The cause for the sarcoma development is unknown, but it is believed that local inflammation must first occur for the malignant mass to follow. In addition, initial reports focused on vaccine adjuvants (assisting ingredients) containing aluminum as a potential cause of the sarcoma. However, the role of aluminum is unclear because not all adjuvants used in the vaccines that have been associated with sarcoma formation have contained aluminum.
Symptoms and Types
Lesions occur at the site of the vaccination, persisting and/or growing in size. In the advanced stages, the lesions will become fixed and occasionally ulcerated.
Vaccination with FeLV or rabies vaccine appears the be the underlying cause of this type of sarcoma. In fact, risk of sarcoma formation following a single injectable vaccination in the neck-shoulder region is 50 percent higher than for cats not receiving a vaccination. Moreover, the risk of developing the tumors may increase with the frequency and number of vaccinations given. In one study, cats given two vaccinations at the same site is 127 percent more likely to develop tumors than those not receiving vaccinations, and those with three or four vaccines at the same site were more than one and a half more likely (175 percent higher).
You will need to give a thorough history of your cat’s health, onset of symptoms, and possible incidents that might have precipitated this condition. Your veterinarian will order a blood chemical profile, a complete blood count, a urinalysis and an electrolyte panel. FeLV and FIV testing should also be done, though please note that neither virus plays a role in the development of these tumors.
To assess the spread of cancert, X-ray imaging of the chest and abdomen should be done. Computed tomography (CT) images with contrasting agents, meanwhile, is used because the agents enable to veterinarian to examine the area more readily.
He or she can then record the location, shape, and size of all masses occurring at the injection sites.
Masses at vaccination sites that persist for longer than three months, are larger than two centimeters in diameter, or increase in size one month after the injection should be biopsied. Advanced lesions should also be biopsied prior to definitive treatment.

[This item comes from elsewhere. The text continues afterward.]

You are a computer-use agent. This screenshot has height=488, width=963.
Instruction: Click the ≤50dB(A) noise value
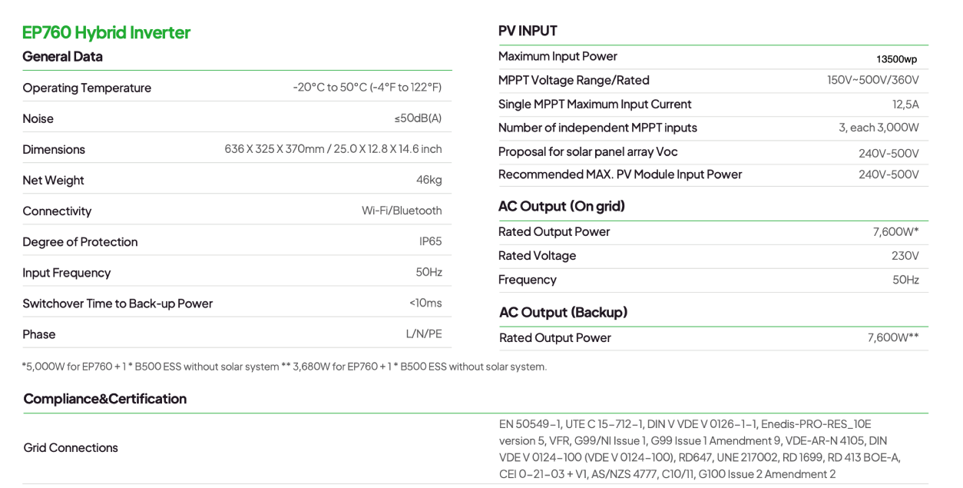pos(417,119)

An effective treatment protocol is difficult, but radiation therapy before or after definitive surgery will substantially enhance your cat’s survival. Prior to surgery, a contrast CT scan should also be done, because it has been found to result in a substantially longer time until recurrence of the sarcoma. Chemotherapy, meanwhile, has not been found to enhance survival with this form of cancer.
A contrast CT scan should be done prior to aggressive surgery, which will need to be arranged with a board-certified veterinary surgeon. This has
Radiation therapy before or after definitive surgery will substantially enhance your cat’s survival.
Living and Management
Do not over-vaccinate your cat. Vaccinate for rabies, panleukopenia, herpes-1, and caliciviruses no more frequently than every three years. In addition, vaccination for FeLV is advised only for cats older than 16 weeks that are not restricted to a closed indoor environment that is free of FeLV. Consult your veterinarian, assess the risks of exposure to diseases, and compare them to the risks of vaccine-associated sarcoma formation.